DICTIONARY > TRADING & MARKETS > MARGIN CALL
Trading & Markets

What Is a Margin Call?

The Quick Answer

A margin call is a broker's demand that you add more money to your account because your investments have fallen too far in value. If you bought with borrowed money and your equity drops below a required minimum, the broker calls for more cash - and if you can't pay, it sells your holdings to cover the loan.

4 min read Updated: June 2026 Difficulty:
Author: Kiril Koparanov

Here's how Margin Call works

A margin call is the moment borrowing to invest goes wrong.
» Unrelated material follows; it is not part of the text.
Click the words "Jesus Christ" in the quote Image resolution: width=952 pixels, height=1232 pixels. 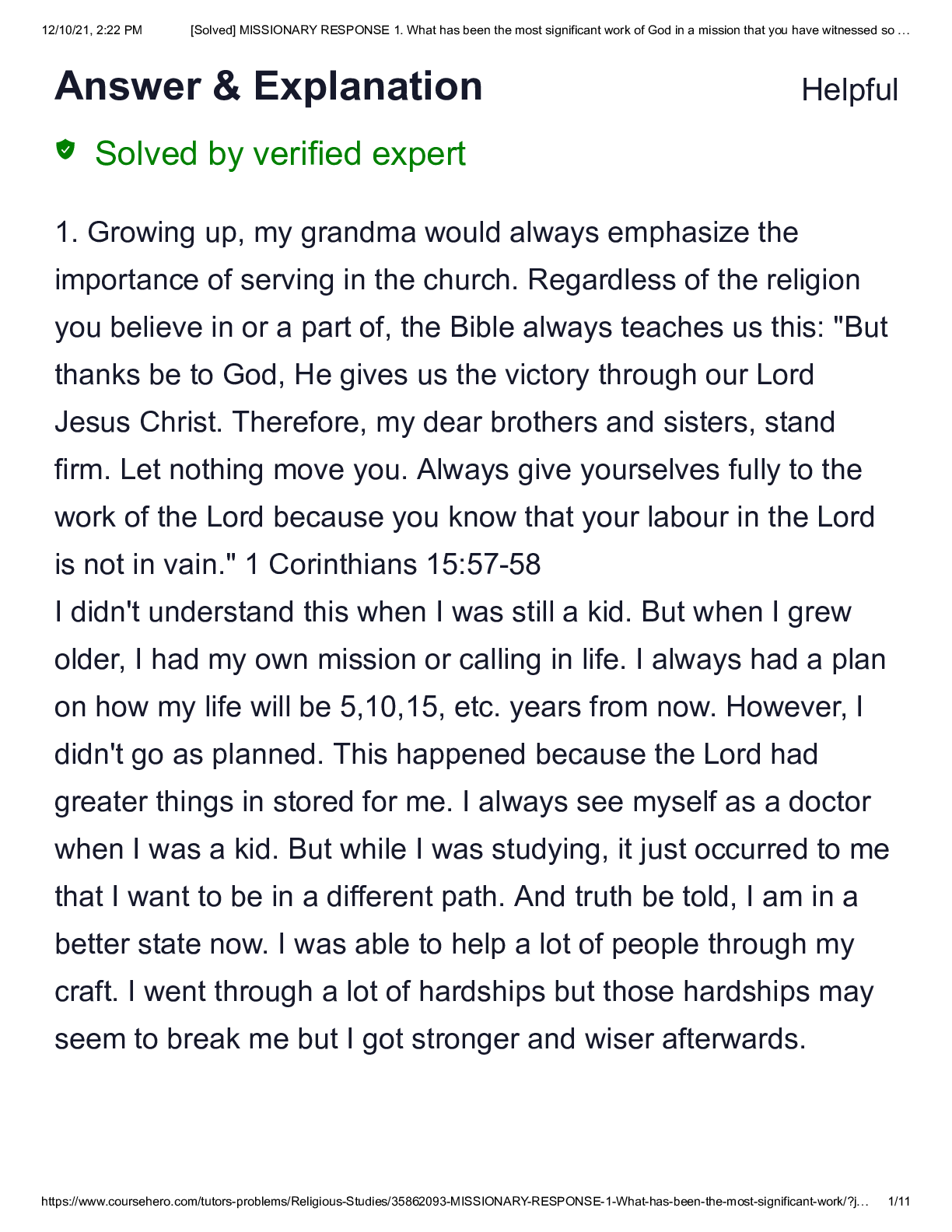tap(137, 422)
When you buy with margin (borrowed money), your broker requires you to keep a minimum amount of your own equity in the account at all times, a floor called the "maintenance margin." A margin call is the broker's demand, triggered when your investments fall and your equity slips below that floor: "Add more money now, or we sell."
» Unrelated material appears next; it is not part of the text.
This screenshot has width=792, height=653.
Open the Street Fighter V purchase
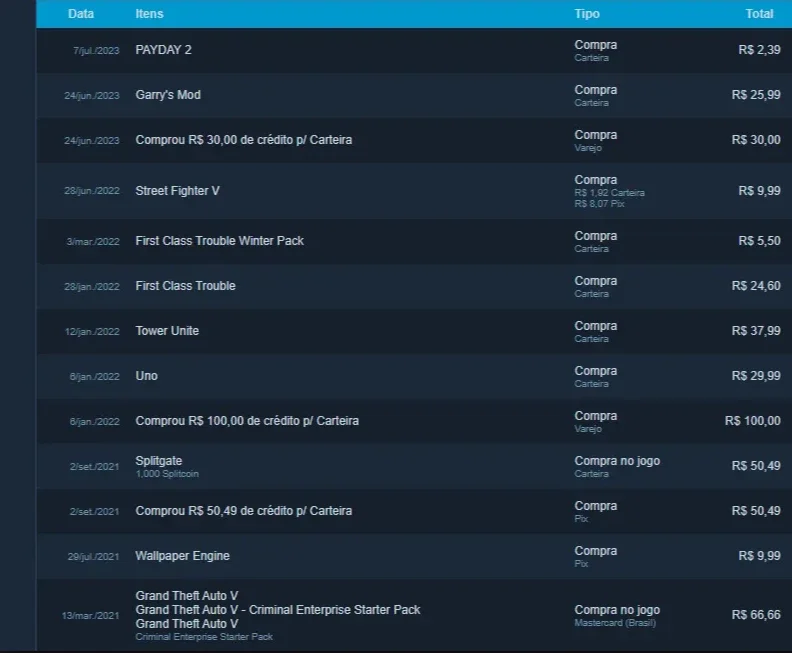point(414,191)
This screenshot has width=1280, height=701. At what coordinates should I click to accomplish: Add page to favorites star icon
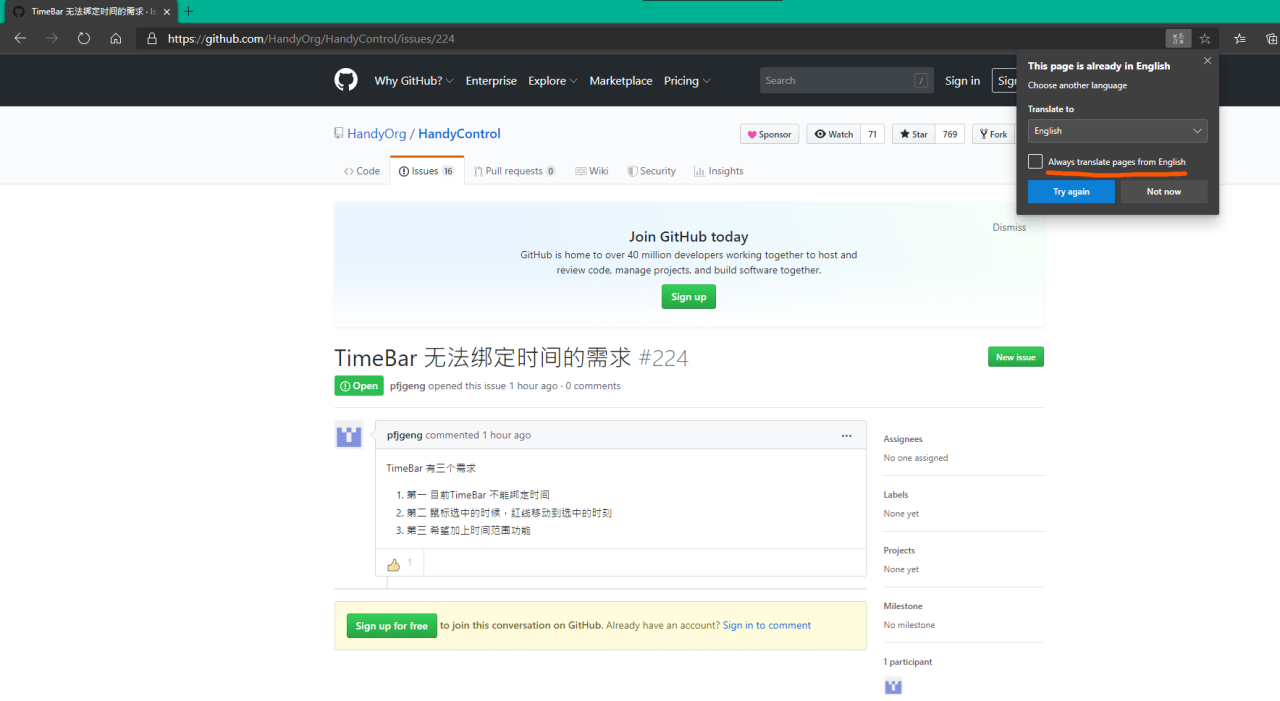pos(1205,39)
It happens because the broker's loan is backed by your investments as collateral. As long as those holdings are worth enough, the loan is safe. But when prices drop, the cushion protecting the broker shrinks, and once it gets too thin, the broker acts to protect itself. You're given a short window to deposit more cash or securities. If you can't, the broker has the right to sell your holdings, often immediately and without your permission, to pay back what you owe.

The Analogy

The Lender Wants More Collateral
Imagine a bank lends you money to buy a house, but with a special condition: your equity in the home must never drop below a set level. If the housing market crashes and your home's value sinks toward the size of the loan, the bank gets nervous and demands you immediately pay down a big chunk of the mortgage to restore its safety cushion.
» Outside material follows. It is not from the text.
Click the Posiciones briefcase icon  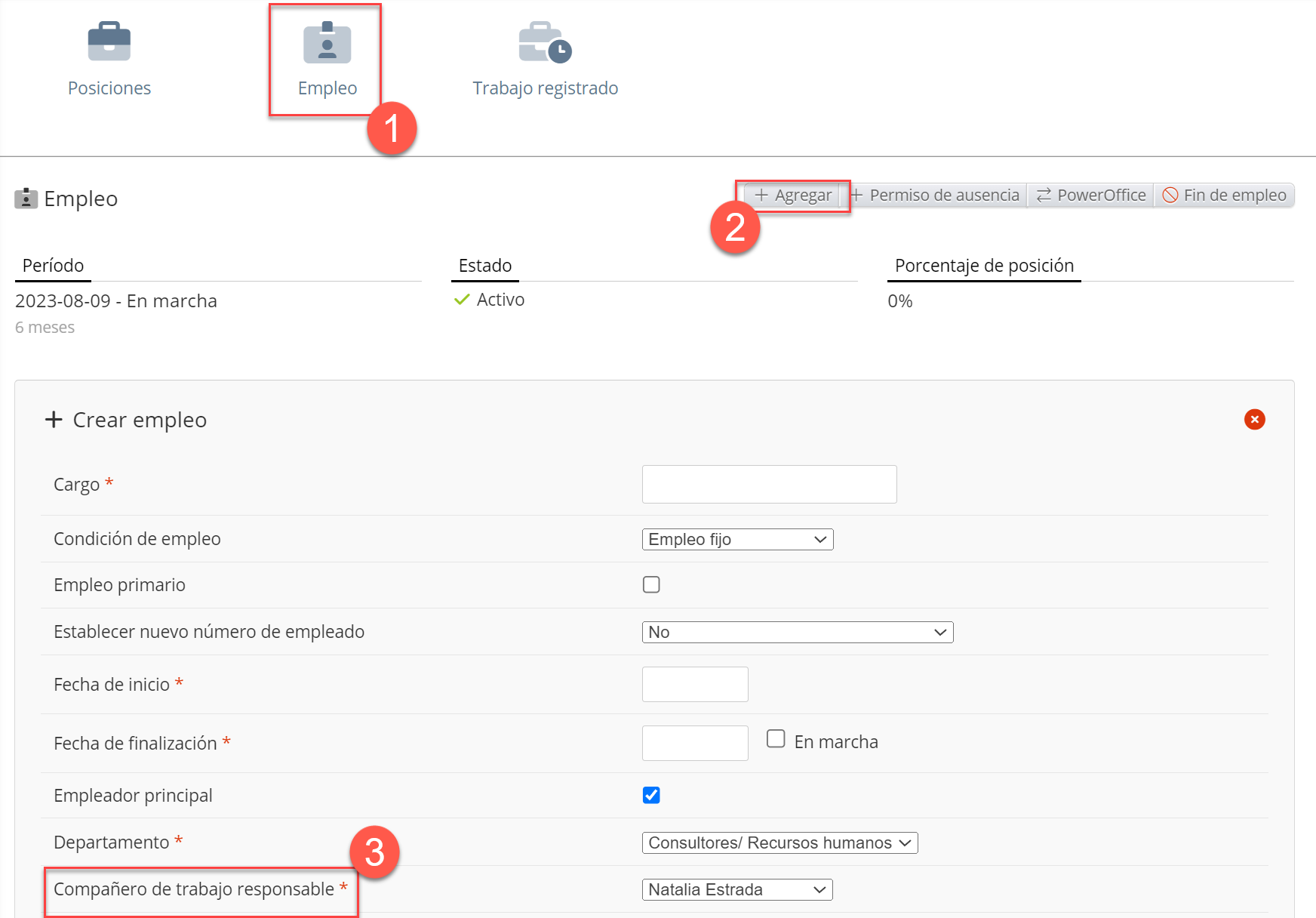pos(109,42)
A margin call is that demand. The broker, like the nervous bank, sees its collateral shrinking and insists you top it back up - right now - or it will seize and sell the asset to make itself whole.

Why are margin calls so dangerous?

Because they strike and can force you to lock in losses. Margin calls happen when prices are falling. If you don't have spare cash on hand to meet the call, the broker sells your investments at those low prices, turning a paper loss into a permanent one. You don't get to wait for a rebound.

Worse, forced selling can cascade. When many leveraged investors get margin calls at once, they're all forced to sell into a falling market, which pushes prices down further, which triggers even more margin calls. This loop is one of the hidden accelerants behind market crashes, a big reason declines can suddenly turn into freefalls.

Red Flags & Pitfalls

You Can Lose More Than You Invested
The harshest truth about a margin call is that it can leave you owing money even after your investments are gone. If prices fall fast and your holdings are sold for less than the loan, you're still on the hook for the difference. Unlike a normal investment, where the worst case is losing what you put in, leverage plus a margin call can dig you into a hole. Anyone trading on margin should keep a cash reserve and know exactly where their margin-call level sits - long before the market tests it.

A real example

One of history's wildest margin calls involved two brothers and a mountain of silver.

Real-World Example

The Hunt Brothers and "Silver Thursday" (1980)
In the late 1970s, brothers Nelson and William Hunt tried to corner the silver market, using huge amounts of borrowed money to buy up an enormous share of the world's silver. The price rocketed - until rule changes and a cooling market sent it tumbling.¹

As silver crashed in early 1980, the Hunts were hit with massive margin calls they couldn't meet, reportedly amounting to hundreds of millions of dollars. Their forced selling sent silver into freefall on March 27, 1980 - a day still known as "Silver Thursday" - and the fallout threatened to drag down their brokers too.² It stands as a legendary illustration of how even the wealthiest investors can be undone when leverage turns against them and the margin calls arrive.

The TL;DR for Margin Call

At a Glance

  • The Definition: A margin call is a broker's demand to add money when your investments fall and your equity drops below the required minimum.
  • Why It Happens: Your investments back the broker's loan; when they lose value, the broker's safety cushion shrinks and it demands a top-up.
  • The Forced Sale: If you can't add funds, the broker can sell your holdings - often instantly - to repay the loan.
  • The Cascade: Mass margin calls force selling into falling markets, which can accelerate crashes.
  • The Worst Case: You can end up owing money even after your holdings are sold, as the Hunt brothers' 1980 silver collapse showed.